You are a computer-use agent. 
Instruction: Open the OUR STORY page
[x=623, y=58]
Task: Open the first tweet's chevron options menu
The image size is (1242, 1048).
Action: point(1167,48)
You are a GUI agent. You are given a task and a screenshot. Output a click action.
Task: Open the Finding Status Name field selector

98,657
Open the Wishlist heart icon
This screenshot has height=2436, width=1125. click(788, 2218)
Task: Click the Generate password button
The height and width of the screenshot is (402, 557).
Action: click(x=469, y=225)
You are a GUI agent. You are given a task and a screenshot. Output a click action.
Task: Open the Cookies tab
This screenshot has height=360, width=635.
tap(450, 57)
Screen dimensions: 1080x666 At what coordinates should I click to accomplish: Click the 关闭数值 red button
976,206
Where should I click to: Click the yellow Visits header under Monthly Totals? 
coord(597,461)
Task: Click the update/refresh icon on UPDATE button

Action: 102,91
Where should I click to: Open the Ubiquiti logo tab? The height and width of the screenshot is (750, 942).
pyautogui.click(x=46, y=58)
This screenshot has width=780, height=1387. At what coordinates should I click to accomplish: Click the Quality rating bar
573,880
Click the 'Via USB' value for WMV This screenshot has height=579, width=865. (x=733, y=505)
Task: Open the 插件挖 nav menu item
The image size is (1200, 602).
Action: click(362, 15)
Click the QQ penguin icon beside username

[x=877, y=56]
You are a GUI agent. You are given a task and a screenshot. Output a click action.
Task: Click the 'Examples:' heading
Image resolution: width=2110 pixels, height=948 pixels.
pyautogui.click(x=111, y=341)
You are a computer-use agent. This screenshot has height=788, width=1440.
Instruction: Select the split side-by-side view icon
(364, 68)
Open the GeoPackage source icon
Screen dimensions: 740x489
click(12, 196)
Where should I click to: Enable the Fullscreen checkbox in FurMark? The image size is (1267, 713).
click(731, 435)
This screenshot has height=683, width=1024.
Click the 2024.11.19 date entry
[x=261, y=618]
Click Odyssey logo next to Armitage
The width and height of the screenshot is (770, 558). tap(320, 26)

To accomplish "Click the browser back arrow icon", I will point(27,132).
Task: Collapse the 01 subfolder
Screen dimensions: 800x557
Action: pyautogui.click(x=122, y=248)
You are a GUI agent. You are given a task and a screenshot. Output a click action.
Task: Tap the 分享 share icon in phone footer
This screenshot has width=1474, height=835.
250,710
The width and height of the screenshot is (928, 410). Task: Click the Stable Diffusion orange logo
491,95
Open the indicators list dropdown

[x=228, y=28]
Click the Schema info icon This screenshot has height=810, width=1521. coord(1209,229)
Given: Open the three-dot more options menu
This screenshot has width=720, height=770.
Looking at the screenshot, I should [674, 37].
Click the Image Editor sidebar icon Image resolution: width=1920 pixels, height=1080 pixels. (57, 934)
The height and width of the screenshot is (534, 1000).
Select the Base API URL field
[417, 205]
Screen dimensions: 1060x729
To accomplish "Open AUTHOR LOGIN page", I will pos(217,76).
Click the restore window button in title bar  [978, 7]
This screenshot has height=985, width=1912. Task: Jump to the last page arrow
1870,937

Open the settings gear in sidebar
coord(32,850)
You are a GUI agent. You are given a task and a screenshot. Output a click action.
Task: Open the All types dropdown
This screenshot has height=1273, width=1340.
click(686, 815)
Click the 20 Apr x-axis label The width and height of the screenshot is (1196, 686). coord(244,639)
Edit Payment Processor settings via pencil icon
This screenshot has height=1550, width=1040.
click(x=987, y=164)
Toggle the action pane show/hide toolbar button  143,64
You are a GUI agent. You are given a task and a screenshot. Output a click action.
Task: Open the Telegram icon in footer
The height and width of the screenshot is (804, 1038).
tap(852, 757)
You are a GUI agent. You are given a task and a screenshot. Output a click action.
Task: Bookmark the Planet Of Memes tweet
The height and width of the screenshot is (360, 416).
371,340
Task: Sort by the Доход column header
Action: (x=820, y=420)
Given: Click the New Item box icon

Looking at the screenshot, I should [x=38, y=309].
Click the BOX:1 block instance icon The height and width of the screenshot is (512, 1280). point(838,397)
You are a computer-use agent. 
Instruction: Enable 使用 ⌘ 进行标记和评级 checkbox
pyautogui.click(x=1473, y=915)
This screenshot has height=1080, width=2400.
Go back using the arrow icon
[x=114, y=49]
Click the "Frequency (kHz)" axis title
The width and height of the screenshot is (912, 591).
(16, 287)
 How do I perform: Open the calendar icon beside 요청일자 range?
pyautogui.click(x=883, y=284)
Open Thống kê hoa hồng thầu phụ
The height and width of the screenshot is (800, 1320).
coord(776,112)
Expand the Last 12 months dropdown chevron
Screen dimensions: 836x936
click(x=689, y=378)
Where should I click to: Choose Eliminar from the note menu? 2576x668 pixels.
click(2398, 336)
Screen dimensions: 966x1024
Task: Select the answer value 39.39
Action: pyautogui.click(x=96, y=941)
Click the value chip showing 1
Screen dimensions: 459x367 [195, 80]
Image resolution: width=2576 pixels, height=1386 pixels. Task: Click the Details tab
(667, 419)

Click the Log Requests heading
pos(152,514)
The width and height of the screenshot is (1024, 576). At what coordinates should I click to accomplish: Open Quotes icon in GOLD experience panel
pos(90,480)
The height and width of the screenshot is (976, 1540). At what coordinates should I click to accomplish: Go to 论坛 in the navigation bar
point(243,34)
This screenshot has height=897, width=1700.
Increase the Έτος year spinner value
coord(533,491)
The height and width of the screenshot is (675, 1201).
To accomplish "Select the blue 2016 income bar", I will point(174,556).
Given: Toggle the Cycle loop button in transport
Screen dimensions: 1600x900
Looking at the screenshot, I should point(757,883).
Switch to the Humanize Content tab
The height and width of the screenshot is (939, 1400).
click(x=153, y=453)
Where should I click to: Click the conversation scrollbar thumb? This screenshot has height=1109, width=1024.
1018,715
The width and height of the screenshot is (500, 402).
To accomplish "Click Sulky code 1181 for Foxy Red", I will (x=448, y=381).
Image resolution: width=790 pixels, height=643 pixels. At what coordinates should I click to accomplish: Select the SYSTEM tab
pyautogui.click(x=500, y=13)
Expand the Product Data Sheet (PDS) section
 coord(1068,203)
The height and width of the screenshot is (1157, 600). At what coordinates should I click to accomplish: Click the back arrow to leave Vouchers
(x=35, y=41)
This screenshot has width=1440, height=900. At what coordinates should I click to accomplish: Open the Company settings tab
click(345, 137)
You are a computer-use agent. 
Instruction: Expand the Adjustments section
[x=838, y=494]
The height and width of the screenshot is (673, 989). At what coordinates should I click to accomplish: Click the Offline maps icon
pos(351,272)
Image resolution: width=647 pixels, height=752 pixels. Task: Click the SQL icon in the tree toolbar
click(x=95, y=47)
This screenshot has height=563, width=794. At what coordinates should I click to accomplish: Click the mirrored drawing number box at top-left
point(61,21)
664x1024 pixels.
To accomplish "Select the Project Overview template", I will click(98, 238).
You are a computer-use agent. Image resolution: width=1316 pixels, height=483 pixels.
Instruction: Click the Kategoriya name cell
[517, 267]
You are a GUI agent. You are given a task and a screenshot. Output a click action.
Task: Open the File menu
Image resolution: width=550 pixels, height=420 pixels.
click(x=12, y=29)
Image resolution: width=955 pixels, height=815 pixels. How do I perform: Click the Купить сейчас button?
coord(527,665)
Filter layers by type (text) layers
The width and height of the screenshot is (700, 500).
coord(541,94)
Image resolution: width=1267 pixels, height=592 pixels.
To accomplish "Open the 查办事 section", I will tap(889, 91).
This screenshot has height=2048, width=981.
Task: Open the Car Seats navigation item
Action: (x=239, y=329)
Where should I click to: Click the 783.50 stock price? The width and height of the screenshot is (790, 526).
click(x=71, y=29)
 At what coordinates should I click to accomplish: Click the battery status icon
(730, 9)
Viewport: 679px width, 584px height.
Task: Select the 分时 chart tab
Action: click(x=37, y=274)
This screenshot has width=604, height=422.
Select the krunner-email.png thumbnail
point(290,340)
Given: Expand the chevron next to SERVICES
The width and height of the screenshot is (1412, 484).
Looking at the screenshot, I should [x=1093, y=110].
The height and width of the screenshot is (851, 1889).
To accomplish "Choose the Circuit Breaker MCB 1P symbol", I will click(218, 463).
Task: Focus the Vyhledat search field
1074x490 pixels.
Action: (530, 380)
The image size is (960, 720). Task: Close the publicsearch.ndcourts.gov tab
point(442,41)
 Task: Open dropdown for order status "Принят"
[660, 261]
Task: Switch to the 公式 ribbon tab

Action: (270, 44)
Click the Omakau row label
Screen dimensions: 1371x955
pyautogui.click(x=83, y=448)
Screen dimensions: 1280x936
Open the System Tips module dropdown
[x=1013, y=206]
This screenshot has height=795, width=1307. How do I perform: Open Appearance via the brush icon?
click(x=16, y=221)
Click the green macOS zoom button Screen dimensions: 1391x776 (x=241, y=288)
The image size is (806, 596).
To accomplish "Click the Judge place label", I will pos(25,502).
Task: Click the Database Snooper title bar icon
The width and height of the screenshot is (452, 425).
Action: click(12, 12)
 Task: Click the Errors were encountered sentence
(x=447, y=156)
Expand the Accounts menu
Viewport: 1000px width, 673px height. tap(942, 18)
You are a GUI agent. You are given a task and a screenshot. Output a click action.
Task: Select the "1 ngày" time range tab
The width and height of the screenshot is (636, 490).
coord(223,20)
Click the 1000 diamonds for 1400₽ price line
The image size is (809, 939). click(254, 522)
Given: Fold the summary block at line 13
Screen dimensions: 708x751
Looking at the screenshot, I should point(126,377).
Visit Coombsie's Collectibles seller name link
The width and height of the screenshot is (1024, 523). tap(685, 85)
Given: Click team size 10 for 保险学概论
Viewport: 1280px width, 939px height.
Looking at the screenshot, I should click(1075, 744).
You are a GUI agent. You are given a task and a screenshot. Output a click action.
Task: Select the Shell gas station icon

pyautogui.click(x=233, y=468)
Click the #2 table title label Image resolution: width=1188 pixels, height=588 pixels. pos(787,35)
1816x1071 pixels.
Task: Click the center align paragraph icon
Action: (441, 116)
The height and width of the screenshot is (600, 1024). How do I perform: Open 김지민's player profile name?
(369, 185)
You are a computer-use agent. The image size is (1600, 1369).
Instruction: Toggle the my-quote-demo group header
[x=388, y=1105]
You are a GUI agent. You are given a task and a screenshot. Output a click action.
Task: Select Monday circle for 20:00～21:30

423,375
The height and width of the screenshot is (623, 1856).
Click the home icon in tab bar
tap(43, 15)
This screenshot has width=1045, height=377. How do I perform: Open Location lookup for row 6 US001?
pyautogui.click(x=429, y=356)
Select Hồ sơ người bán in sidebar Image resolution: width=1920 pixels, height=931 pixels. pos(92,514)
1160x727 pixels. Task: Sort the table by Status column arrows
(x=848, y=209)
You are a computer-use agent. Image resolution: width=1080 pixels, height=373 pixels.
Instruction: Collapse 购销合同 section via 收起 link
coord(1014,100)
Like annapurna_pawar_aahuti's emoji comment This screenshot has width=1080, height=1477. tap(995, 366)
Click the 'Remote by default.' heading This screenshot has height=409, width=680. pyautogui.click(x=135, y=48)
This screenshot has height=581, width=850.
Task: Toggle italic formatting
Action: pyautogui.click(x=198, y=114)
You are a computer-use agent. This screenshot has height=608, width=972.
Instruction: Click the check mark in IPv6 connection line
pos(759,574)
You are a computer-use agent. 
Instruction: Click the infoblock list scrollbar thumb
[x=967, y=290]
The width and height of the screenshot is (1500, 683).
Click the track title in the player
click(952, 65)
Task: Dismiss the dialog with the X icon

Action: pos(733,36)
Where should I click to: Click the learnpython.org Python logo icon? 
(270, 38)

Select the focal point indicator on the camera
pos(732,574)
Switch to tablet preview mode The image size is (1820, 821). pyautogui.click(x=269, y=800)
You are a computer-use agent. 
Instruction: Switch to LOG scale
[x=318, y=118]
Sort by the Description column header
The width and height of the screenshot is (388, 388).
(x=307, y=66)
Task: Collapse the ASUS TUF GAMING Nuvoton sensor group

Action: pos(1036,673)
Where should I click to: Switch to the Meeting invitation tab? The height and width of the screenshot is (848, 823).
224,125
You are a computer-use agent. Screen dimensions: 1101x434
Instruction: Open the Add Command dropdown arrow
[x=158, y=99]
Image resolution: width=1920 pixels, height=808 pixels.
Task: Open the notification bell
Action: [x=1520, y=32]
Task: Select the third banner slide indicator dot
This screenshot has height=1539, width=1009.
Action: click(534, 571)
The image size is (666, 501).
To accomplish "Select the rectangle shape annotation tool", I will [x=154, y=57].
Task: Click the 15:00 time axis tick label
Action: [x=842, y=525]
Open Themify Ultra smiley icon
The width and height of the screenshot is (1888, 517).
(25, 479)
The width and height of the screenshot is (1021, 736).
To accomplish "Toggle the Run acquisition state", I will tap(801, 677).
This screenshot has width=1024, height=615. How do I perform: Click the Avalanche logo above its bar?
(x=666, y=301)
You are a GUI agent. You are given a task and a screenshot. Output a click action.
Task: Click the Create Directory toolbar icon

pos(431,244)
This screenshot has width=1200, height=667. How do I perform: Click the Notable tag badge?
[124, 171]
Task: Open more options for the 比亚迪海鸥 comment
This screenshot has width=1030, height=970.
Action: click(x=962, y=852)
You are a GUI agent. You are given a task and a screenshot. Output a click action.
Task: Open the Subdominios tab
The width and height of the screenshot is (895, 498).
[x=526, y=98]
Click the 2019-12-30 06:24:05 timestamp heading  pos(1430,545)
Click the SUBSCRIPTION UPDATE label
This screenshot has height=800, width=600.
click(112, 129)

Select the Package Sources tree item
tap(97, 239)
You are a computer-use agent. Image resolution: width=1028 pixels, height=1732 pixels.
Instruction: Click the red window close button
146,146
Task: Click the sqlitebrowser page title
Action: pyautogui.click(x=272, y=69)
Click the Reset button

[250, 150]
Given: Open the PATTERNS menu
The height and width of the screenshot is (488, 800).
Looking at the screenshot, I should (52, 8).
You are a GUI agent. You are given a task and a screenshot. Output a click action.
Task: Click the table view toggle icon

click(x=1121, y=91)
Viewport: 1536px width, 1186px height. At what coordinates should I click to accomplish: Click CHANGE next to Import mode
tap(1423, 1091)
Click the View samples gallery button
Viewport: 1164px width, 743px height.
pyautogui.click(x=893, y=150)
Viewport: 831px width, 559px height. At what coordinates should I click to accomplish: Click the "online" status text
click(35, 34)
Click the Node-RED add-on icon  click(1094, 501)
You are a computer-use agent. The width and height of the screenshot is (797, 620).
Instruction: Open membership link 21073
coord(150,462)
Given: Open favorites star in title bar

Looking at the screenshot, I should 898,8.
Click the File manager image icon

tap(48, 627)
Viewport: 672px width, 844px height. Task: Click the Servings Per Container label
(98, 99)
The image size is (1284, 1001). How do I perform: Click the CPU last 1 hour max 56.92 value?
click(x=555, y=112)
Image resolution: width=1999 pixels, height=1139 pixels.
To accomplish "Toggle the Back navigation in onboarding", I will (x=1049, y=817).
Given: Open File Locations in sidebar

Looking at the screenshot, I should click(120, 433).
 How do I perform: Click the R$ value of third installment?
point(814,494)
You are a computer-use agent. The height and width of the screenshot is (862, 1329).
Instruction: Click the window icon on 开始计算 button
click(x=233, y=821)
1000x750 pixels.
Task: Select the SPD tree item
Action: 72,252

◇ ◇ ◇

Problem requirements: Look above for the line with "Task: Open dropdown" and the line with "You are a computer-use agent. The image", and reproduce exactly those two lines plus every line between, nothing more.

Response area:
 Task: Open dropdown for order status "Принят"
[660, 261]
Task: Switch to the 公式 ribbon tab

Action: (270, 44)
Click the Omakau row label
Screen dimensions: 1371x955
pyautogui.click(x=83, y=448)
Screen dimensions: 1280x936
Open the System Tips module dropdown
[x=1013, y=206]
This screenshot has height=795, width=1307. How do I perform: Open Appearance via the brush icon?
click(x=16, y=221)
Click the green macOS zoom button Screen dimensions: 1391x776 (x=241, y=288)
The image size is (806, 596).
To accomplish "Click the Judge place label", I will pos(25,502).
Task: Click the Database Snooper title bar icon
The width and height of the screenshot is (452, 425).
Action: click(12, 12)
 Task: Click the Errors were encountered sentence
(x=447, y=156)
Expand the Accounts menu
Viewport: 1000px width, 673px height. tap(942, 18)
You are a GUI agent. You are given a task and a screenshot. Output a click action.
Task: Select the "1 ngày" time range tab
The width and height of the screenshot is (636, 490).
coord(223,20)
Click the 1000 diamonds for 1400₽ price line
The image size is (809, 939). click(254, 522)
Given: Fold the summary block at line 13
Screen dimensions: 708x751
Looking at the screenshot, I should point(126,377).
Visit Coombsie's Collectibles seller name link
The width and height of the screenshot is (1024, 523). tap(685, 85)
Given: Click team size 10 for 保险学概论
Viewport: 1280px width, 939px height.
Looking at the screenshot, I should click(1075, 744).
You are a GUI agent. You are given a task and a screenshot. Output a click action.
Task: Select the Shell gas station icon

pyautogui.click(x=233, y=468)
Click the #2 table title label Image resolution: width=1188 pixels, height=588 pixels. pos(787,35)
1816x1071 pixels.
Task: Click the center align paragraph icon
Action: (441, 116)
The height and width of the screenshot is (600, 1024). How do I perform: Open 김지민's player profile name?
(369, 185)
You are a computer-use agent. The image size is (1600, 1369).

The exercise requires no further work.